本文抜粋
★ ★ ★ ★ ★

11926 書評「中国絶望工場の若者たち」   宮崎正弘

言い表せない被差別される心理、名状しがたい劣等意識の果てに・・・。「新生代農民工」が抱くのは反日ではない。プチブル都会人への怨念だ。
 
<<福島香織『中国絶望工場の若者たち』(PHP研究所)>>
いま最もパワフルな突撃取材記者。日本女性初の北京駐在特派員。中国語は並みの中国人より旨いうえ、フットワークがよく、どんな中国の僻地でも、危険な場所でも取材対象があれば飛んでいく。福島さんの取材範囲の広さ、行動力にいつも舌を巻かされるのも、当方が老いたからか。
本書のテーマは若者、それも農村戸籍によって都会にでても職場で社会で、言われなき差別を受け、かといって農業に従事したこともなく、希望を抱いて人生に挑むのだが、多くは挫折し、自殺願望が潜在し、結局は『絶望』と遭遇する。なかには本当に自殺未遂、いや自殺に失敗して半身不随になった若者もいる。

★ ★ ★ ★ ★

提供データ
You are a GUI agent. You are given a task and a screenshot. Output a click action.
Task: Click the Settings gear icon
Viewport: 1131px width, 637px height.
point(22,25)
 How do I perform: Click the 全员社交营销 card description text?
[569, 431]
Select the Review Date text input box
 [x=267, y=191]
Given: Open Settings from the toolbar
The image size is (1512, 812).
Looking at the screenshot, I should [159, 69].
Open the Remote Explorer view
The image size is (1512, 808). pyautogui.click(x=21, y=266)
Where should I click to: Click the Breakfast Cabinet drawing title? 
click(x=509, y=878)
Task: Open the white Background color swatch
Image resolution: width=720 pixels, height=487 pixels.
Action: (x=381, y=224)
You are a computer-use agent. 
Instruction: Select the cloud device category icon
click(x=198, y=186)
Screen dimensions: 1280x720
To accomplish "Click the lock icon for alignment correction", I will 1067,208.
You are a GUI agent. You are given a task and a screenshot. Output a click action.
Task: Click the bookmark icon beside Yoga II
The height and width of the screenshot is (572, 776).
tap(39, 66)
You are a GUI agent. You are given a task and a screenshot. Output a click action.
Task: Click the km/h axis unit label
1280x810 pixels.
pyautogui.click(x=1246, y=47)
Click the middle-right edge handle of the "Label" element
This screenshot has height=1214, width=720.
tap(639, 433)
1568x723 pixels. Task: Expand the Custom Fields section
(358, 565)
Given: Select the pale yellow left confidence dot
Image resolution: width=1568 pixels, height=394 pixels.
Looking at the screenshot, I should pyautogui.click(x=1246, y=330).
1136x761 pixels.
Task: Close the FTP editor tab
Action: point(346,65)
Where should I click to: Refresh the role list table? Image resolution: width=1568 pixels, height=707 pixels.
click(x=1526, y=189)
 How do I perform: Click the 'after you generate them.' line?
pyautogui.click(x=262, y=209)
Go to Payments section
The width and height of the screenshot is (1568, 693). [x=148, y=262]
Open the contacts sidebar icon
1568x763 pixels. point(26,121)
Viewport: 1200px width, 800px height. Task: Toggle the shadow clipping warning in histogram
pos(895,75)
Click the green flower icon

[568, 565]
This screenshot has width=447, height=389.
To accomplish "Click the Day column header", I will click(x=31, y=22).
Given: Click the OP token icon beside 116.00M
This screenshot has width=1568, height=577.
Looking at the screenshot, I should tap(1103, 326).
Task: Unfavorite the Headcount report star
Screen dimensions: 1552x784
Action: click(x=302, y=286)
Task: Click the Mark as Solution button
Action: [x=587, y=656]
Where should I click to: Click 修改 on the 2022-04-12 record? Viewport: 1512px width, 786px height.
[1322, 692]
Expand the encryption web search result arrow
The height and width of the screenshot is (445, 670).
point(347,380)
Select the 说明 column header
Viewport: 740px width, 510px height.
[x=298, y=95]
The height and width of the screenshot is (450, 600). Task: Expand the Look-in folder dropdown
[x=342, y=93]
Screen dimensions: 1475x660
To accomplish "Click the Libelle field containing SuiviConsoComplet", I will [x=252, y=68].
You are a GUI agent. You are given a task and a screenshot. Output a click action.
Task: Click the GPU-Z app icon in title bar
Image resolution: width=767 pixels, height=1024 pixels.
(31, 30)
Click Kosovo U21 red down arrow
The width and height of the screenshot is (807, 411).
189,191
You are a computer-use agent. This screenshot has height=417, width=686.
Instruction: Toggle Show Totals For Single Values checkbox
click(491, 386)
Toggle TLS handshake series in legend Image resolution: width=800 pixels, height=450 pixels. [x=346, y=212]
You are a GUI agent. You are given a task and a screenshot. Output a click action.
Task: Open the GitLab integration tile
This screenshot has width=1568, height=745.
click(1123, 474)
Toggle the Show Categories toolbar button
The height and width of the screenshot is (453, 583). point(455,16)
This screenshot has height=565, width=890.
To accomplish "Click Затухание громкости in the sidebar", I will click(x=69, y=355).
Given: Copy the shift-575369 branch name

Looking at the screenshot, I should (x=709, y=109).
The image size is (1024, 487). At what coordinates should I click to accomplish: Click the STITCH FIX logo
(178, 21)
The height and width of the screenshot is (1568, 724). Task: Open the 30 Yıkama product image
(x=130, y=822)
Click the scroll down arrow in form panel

★ ★ ★ ★ ★

課題の指示
1. 書評の「言い表せない被差別される心理」から「半身不随になった若者もいる。」に至るまでの全文を、「特派員」を「通信員」に入れ替えて書き直してください。
2. 書評の中で「」または『』で括られている語句をすべて挙げてください。同じ語句は一度だけ挙げること。
3. 書評の内容について、次の問いに答えてください。
(a) 「新生代農民工」が抱くのは何への怨念だとされていますか。
(b) 著者は何として日本女性初だと紹介されていますか。
(c) 本書の出版元はどこですか。

解答
1.
言い表せない被差別される心理、名状しがたい劣等意識の果てに・・・。「新生代農民工」が抱くのは反日ではない。プチブル都会人への怨念だ。
 
<<福島香織『中国絶望工場の若者たち』(PHP研究所)>>
いま最もパワフルな突撃取材記者。日本女性初の北京駐在通信員。中国語は並みの中国人より旨いうえ、フットワークがよく、どんな中国の僻地でも、危険な場所でも取材対象があれば飛んでいく。福島さんの取材範囲の広さ、行動力にいつも舌を巻かされるのも、当方が老いたからか。
本書のテーマは若者、それも農村戸籍によって都会にでても職場で社会で、言われなき差別を受け、かといって農業に従事したこともなく、希望を抱いて人生に挑むのだが、多くは挫折し、自殺願望が潜在し、結局は『絶望』と遭遇する。なかには本当に自殺未遂、いや自殺に失敗して半身不随になった若者もいる。

2.
中国絶望工場の若者たち
新生代農民工
絶望

3.
(a) プチブル都会人への怨念です。
(b) 北京駐在特派員です。
(c) PHP研究所です。